GMA queries UFP leader’s right to sue

The Ghana Medical Association has challenged the locus of the General Secretary of the United Front Party (UFP), to drag the association to court for embarking on strike.

It said Listowel Nana Kusi-Poku, the UFP scribe went to court on a speculative motive and not on firm grounds or appreciation of the issues at stake.

“My Lord, we did not intend to take the wind out of the court’s sail. But, we did not really see the locus of the plaintiff,” said Garry Nimako Marfo, lawyer for the GMA when he prayed the court to adjourn the case to enable him to file additional documents to set aside the reliefs being sought for by the plaintiff.

Mr. Marfo told the court, presided over by Justice Barbara Tetteh-Charway that he entered a conditional appearance on Tuesday, August 11, 2015, but needed enough time to respond to the claims of Kusi-Poku.

The plaintiff wanted the court to place an interlocutory injunction to coerce the GMA to call off its strike and return to the negotiation table.

The case was due for ruling yesterday but had to adjourn to August 26 to enable the GMA to file supplementary evidence.

A statement of claim accompanied by the writ of summons filed by the General Secretary of the United Front Party, Listowel Nana Kusi-Poku, prayed the court to declare the decision to embark on strike as illegal.
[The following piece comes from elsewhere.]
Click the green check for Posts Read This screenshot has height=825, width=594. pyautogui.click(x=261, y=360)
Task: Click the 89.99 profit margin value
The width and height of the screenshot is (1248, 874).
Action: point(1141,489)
It also prayed the court to compel the doctors to go back to work and negotiate for the conditions of service they were seeking for.

“The plaintiff says unless this court intervenes, the defendant will not recant its decision,” the statement said.
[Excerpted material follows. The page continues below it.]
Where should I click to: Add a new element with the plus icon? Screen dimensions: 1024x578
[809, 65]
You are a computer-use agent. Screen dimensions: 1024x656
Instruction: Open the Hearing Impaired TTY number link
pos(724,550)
The statement averred that members of the public to whom the doctors rendered essential services, had suffered irreparable damages.
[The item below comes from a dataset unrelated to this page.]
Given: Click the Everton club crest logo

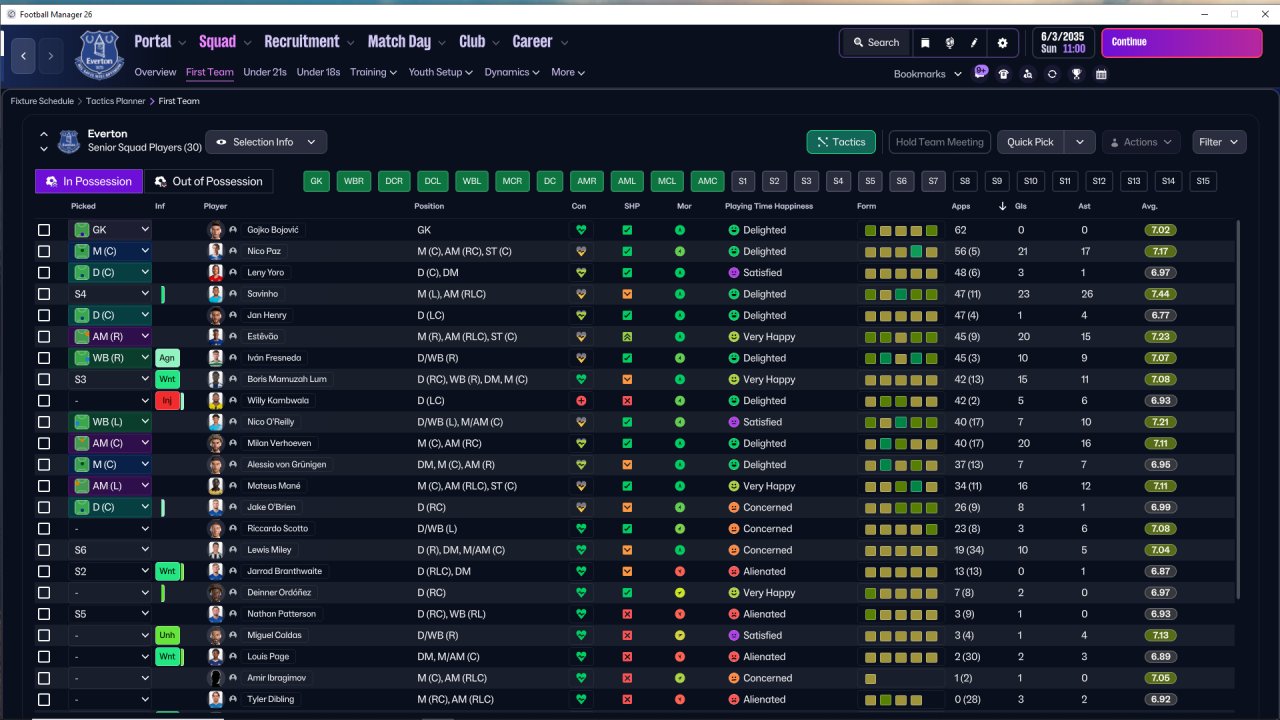Looking at the screenshot, I should (97, 54).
It said the defendant’s action was in contravention of the Labour Act 651 which prohibits essential service providers such as the one provided by doctors, to embark on strike while negotiating.

Plaintiff said a careful perusal of the reasons for which doctors embarked on strike, revealed that they ought not to have members of the public as a bargaining chip for their improved conditions of service.

The statement noted that the claim of the doctors about non-existent conditions of service for them was inaccurate.

Plaintiff argued that while defendants were entitled to their demands as far as improvement on existing conditions were concerned, same must be done on laid down labour principles.

The statement also sought a number of reliefs including a declaration that there was an existing conditions of service for doctors.

It also prayed for a perpetual injunction compelling the defendants to return to work and exhaust all the channels of negotiations.